Instantly share code, notes, and snippets.

@rexwhitten
Created January 28, 2026 18:06
Show Gist options
  • Select an option

  • Save rexwhitten/3254ca6d44e511c737ceef7f7758fdb7 to your computer and use it in GitHub Desktop.

Select an option

Save rexwhitten/3254ca6d44e511c737ceef7f7758fdb7 to your computer and use it in GitHub Desktop.

To enable a custom name (i.e., not starting with /aws/vendedlogs/), you need two distinct sets of permissions in your Terraform.

  1. The IAM Execution Role: This is what the Step Function assumes to execute your logic (e.g., calling Lambdas).

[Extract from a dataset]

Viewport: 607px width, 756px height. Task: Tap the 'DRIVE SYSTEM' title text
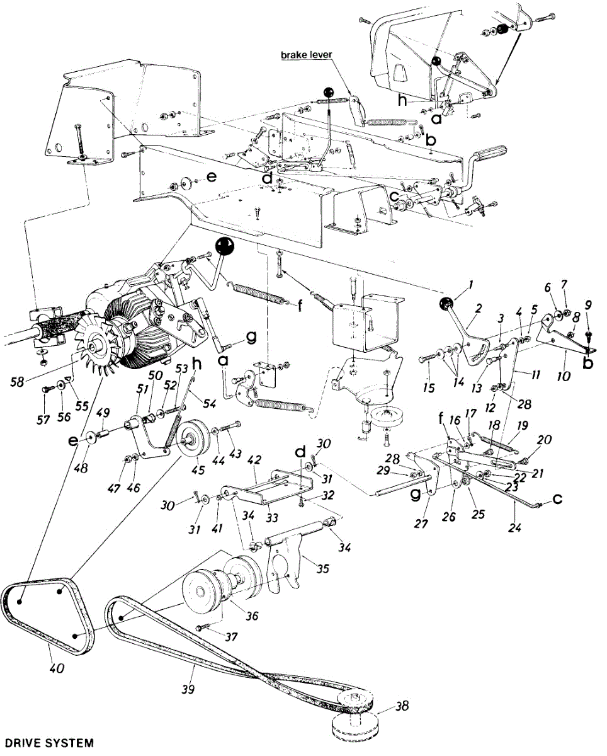(x=47, y=743)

It does not handle the logging permissions.
  2. The CloudWatch Resource Policy (The "Other Change"): This is a separate resource that tells CloudWatch, "Allow the Step Function service (states.amazonaws.com) to write to this specific Log Group."

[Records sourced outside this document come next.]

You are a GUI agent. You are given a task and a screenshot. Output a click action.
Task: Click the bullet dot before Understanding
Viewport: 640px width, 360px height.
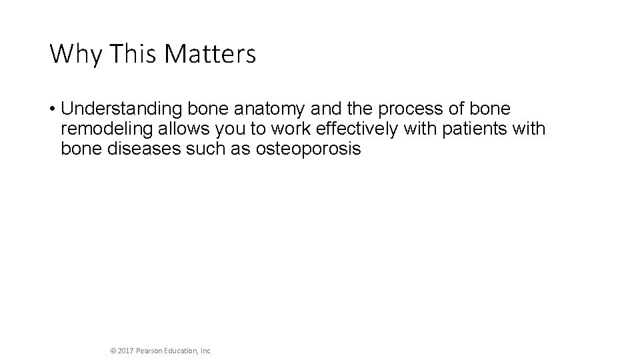(52, 109)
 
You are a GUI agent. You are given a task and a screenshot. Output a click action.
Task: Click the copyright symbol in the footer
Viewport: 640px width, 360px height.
(113, 349)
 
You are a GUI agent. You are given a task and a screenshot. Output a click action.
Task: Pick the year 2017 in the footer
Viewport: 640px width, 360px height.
(126, 349)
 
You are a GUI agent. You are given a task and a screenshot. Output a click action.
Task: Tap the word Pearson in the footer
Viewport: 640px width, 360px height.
(151, 349)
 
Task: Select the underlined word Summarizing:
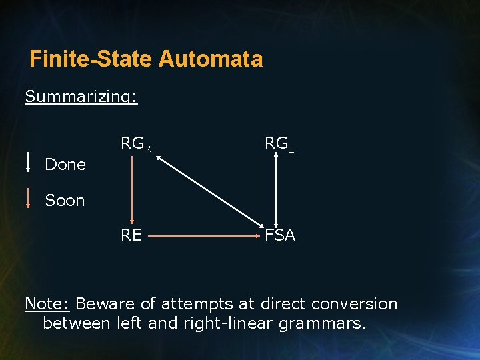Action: pyautogui.click(x=81, y=97)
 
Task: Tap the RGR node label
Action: pyautogui.click(x=135, y=144)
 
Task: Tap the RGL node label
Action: pyautogui.click(x=279, y=143)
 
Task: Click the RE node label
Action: pyautogui.click(x=131, y=235)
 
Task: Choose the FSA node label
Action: pyautogui.click(x=280, y=235)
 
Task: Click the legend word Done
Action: pyautogui.click(x=65, y=165)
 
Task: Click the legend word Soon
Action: pyautogui.click(x=65, y=201)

Here is the complete Terraform configuration.

The Terraform Code

variable "app_name" {
  default = "my-payment-processor"
}

# ------------------------------------------------------------------
# 1. The CloudWatch Log Group (Custom Name)
# ------------------------------------------------------------------
resource "aws_cloudwatch_log_group" "sfn_logs" {
  name              = "/custom/apps/${var.app_name}"
  retention_in_days = 30
}

# ------------------------------------------------------------------
# 2. THE CRITICAL "OTHER CHANGE": Resource Policy
# ------------------------------------------------------------------
# This explicitly allows the Step Functions SERVICE to write to your custom log group.
# Without this, your execution history will simply never appear.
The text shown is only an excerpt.